What needs to be done. Pull out everything in the material from the line containing "Screen dimensions: 758x542" down to the line containing "Action: (x=1224, y=18)", both of those lines included, and repeat it word for word.

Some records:

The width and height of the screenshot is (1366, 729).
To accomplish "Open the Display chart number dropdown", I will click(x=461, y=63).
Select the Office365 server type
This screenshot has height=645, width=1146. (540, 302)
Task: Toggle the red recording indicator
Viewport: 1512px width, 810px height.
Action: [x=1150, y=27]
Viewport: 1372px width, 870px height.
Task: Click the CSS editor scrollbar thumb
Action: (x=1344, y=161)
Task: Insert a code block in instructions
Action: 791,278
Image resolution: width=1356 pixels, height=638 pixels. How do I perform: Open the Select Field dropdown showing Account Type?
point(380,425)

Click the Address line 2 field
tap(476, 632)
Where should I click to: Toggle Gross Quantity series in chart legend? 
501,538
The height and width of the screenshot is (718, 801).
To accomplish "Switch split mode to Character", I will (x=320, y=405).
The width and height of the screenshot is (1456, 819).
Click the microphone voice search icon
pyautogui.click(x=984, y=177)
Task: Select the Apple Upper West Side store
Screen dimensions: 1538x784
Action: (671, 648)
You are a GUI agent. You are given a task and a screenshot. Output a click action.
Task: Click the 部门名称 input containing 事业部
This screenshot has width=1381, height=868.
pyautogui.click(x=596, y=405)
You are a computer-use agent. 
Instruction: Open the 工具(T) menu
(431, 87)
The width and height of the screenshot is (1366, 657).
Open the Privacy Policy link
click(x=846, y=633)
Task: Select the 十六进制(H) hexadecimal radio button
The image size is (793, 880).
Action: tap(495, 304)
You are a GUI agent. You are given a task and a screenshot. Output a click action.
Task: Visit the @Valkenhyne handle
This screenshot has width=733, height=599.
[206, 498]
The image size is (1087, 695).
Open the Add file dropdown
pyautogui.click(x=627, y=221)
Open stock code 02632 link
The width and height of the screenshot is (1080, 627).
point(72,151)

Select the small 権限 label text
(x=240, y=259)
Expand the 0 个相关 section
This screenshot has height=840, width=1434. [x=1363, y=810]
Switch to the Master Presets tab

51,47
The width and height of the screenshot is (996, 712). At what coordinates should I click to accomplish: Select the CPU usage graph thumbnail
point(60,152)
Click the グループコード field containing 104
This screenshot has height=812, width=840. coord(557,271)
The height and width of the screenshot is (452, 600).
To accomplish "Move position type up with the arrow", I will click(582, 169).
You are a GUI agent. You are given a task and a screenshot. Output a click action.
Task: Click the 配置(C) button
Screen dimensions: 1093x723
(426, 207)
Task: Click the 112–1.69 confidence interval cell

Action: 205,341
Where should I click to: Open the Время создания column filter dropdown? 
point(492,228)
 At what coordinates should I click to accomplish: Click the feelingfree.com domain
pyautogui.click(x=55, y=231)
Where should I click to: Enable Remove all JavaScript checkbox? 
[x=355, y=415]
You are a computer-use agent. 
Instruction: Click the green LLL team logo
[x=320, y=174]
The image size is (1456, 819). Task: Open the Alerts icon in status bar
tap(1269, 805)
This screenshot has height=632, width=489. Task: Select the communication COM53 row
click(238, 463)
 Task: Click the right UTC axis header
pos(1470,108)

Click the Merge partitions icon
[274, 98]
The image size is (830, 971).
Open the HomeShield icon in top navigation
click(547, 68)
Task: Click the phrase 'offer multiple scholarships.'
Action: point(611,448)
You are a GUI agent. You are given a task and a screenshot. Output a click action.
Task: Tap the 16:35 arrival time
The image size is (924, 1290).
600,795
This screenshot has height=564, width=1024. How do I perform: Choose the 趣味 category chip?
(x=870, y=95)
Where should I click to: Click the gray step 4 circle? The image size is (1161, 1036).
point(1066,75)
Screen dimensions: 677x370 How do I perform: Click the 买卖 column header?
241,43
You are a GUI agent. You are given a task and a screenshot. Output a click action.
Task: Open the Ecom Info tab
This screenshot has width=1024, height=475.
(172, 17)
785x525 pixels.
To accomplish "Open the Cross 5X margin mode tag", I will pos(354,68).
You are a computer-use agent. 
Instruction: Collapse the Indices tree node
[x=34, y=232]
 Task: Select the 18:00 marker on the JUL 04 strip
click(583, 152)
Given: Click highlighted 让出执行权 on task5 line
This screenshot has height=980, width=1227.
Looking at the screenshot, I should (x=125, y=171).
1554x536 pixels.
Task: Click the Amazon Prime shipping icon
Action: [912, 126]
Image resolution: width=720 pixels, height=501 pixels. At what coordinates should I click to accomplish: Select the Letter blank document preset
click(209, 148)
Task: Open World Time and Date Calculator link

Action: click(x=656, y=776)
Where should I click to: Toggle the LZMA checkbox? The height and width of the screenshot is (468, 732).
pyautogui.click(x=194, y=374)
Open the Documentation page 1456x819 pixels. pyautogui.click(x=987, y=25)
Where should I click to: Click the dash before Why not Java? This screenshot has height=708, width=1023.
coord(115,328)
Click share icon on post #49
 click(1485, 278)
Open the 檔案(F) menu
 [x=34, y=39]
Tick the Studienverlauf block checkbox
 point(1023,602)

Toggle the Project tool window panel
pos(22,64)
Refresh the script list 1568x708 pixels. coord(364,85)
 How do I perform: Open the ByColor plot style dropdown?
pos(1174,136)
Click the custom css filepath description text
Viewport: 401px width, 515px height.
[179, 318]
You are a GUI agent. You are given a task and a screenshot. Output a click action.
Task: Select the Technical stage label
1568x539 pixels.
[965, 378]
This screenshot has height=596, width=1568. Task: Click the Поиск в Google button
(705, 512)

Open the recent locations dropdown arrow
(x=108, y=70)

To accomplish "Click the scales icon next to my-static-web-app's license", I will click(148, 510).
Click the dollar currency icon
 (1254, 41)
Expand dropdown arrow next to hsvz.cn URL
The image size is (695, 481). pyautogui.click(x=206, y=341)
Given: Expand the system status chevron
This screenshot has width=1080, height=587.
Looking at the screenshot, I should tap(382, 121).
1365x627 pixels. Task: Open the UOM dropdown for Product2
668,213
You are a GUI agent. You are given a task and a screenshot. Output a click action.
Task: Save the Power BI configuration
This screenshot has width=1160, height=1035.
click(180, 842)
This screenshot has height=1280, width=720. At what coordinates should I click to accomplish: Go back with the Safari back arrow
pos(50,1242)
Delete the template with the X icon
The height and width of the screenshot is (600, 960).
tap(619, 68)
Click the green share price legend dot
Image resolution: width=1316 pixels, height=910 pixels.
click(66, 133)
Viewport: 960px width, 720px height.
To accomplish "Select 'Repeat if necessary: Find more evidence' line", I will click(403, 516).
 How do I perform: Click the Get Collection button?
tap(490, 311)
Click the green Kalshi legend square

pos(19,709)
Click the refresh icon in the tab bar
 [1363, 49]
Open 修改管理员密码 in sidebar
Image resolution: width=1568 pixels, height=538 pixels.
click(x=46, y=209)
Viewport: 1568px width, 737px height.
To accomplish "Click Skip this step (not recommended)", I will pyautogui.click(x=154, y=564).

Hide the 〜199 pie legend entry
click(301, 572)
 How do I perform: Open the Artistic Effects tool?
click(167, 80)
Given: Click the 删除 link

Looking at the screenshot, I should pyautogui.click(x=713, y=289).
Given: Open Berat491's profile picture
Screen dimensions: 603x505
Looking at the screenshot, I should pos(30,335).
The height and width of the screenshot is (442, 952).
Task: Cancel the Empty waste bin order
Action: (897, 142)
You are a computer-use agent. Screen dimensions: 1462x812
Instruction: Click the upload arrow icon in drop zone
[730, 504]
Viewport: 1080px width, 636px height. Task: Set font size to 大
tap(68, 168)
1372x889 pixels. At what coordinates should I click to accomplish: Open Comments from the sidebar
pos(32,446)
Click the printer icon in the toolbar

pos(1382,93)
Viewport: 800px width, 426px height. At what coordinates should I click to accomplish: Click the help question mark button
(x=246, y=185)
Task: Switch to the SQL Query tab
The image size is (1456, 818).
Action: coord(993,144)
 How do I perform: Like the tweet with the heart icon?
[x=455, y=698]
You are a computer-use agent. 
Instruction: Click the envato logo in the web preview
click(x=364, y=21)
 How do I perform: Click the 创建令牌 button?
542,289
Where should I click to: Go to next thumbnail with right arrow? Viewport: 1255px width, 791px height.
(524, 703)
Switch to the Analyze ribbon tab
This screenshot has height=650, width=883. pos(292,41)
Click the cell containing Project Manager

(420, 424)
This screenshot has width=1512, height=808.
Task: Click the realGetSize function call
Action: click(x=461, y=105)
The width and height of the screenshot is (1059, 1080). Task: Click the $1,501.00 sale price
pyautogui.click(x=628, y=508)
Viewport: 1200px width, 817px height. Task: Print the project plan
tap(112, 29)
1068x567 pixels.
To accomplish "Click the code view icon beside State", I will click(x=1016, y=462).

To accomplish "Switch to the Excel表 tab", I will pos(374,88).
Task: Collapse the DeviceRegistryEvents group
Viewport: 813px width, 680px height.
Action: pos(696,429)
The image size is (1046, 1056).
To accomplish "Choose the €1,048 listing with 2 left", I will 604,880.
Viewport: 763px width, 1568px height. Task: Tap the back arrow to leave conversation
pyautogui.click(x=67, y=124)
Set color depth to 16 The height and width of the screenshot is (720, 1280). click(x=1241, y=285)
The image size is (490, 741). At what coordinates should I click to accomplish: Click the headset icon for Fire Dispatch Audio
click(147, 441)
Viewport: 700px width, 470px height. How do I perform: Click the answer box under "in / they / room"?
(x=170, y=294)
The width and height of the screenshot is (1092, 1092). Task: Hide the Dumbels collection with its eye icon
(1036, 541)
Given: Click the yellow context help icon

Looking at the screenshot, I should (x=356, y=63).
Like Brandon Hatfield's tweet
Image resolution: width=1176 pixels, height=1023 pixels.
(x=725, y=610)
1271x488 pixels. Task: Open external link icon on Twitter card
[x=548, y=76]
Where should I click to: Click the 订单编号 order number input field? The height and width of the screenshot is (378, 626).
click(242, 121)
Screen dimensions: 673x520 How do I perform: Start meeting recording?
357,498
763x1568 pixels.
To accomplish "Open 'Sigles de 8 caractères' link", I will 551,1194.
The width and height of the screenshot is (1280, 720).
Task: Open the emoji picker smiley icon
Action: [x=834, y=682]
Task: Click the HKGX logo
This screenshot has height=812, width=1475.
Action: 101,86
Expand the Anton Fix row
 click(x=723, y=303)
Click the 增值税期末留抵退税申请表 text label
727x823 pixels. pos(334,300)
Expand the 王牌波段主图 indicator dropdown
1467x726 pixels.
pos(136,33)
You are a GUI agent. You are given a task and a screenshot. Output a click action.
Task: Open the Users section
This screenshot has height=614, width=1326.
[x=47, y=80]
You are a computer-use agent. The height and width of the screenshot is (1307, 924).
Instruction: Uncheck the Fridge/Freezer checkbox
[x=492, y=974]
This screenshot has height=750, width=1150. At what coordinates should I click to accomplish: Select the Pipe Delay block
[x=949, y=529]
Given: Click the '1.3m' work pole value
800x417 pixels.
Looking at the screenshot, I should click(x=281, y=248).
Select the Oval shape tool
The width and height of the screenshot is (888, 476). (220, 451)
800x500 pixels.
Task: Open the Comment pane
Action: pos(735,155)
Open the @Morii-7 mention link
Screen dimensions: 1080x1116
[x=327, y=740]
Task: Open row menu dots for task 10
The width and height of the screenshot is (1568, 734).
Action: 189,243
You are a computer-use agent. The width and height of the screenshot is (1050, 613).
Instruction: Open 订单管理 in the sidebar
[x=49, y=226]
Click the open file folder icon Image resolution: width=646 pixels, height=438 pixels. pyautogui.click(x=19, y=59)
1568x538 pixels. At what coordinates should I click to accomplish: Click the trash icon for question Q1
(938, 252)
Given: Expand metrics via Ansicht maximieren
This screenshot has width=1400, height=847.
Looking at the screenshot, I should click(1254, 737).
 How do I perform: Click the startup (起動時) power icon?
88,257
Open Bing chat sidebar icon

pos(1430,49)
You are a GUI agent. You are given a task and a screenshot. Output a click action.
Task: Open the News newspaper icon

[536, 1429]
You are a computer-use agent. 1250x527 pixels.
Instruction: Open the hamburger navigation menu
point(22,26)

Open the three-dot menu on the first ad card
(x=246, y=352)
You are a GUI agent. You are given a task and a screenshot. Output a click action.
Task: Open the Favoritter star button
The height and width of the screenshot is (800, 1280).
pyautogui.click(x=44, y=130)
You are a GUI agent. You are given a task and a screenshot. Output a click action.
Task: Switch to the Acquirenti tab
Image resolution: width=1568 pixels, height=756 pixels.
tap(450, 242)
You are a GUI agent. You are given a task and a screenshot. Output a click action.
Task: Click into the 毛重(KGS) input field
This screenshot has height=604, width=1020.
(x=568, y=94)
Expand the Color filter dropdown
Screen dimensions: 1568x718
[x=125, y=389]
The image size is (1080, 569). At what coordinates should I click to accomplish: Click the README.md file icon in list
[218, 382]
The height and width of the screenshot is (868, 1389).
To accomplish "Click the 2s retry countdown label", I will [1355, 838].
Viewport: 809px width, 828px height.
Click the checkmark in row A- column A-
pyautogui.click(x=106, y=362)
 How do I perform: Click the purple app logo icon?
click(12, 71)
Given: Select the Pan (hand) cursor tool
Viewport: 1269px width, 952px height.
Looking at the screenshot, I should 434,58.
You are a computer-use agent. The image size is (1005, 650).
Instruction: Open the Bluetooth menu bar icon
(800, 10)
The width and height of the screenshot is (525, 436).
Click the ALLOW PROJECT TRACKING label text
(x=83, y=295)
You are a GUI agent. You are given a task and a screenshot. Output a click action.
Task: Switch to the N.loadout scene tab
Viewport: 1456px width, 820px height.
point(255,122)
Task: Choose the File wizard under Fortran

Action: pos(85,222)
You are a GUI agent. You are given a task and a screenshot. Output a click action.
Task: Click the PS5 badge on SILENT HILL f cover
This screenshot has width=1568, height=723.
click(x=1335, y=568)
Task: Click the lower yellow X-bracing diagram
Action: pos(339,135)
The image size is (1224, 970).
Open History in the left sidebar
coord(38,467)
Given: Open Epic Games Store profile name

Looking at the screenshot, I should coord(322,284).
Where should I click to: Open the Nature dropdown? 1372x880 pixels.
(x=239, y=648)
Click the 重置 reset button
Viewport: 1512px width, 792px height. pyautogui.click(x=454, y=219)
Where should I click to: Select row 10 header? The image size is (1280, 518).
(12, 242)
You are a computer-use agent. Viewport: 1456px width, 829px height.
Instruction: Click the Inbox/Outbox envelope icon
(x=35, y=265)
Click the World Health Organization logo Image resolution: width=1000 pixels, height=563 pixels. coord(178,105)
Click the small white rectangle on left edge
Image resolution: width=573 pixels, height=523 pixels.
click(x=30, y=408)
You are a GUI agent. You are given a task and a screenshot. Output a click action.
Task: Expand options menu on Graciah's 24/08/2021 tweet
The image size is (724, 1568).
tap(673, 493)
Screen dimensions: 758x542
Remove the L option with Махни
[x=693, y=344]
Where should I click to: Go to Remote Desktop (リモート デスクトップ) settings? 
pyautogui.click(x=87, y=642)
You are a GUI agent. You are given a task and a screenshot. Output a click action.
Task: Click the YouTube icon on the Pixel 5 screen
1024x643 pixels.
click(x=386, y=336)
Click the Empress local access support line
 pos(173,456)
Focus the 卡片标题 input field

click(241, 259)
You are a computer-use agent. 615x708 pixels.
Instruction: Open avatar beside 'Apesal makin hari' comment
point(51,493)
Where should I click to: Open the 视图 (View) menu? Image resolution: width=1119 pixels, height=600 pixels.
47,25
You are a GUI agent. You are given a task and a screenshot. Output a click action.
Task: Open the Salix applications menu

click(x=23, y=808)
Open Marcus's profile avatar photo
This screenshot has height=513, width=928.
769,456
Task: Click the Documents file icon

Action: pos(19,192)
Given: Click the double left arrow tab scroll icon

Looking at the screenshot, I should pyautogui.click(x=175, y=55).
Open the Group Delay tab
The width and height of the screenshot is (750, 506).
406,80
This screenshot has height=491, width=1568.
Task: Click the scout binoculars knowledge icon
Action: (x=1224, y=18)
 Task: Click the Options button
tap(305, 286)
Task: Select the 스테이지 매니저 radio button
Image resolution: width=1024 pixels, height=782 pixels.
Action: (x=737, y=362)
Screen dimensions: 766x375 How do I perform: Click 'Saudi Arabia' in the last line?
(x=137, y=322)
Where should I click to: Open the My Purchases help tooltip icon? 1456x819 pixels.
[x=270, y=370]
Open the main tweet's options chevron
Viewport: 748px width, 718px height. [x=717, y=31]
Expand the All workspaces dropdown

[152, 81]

Task result.
Screen dimensions: 758x542
Remove the L option with Махни
[x=693, y=344]
Where should I click to: Go to Remote Desktop (リモート デスクトップ) settings? 
pyautogui.click(x=87, y=642)
You are a GUI agent. You are given a task and a screenshot. Output a click action.
Task: Click the YouTube icon on the Pixel 5 screen
1024x643 pixels.
click(x=386, y=336)
Click the Empress local access support line
 pos(173,456)
Focus the 卡片标题 input field

click(241, 259)
You are a computer-use agent. 615x708 pixels.
Instruction: Open avatar beside 'Apesal makin hari' comment
point(51,493)
Where should I click to: Open the 视图 (View) menu? Image resolution: width=1119 pixels, height=600 pixels.
47,25
You are a GUI agent. You are given a task and a screenshot. Output a click action.
Task: Open the Salix applications menu

click(x=23, y=808)
Open Marcus's profile avatar photo
This screenshot has height=513, width=928.
769,456
Task: Click the Documents file icon

Action: pos(19,192)
Given: Click the double left arrow tab scroll icon

Looking at the screenshot, I should pyautogui.click(x=175, y=55).
Open the Group Delay tab
The width and height of the screenshot is (750, 506).
406,80
This screenshot has height=491, width=1568.
Task: Click the scout binoculars knowledge icon
Action: (x=1224, y=18)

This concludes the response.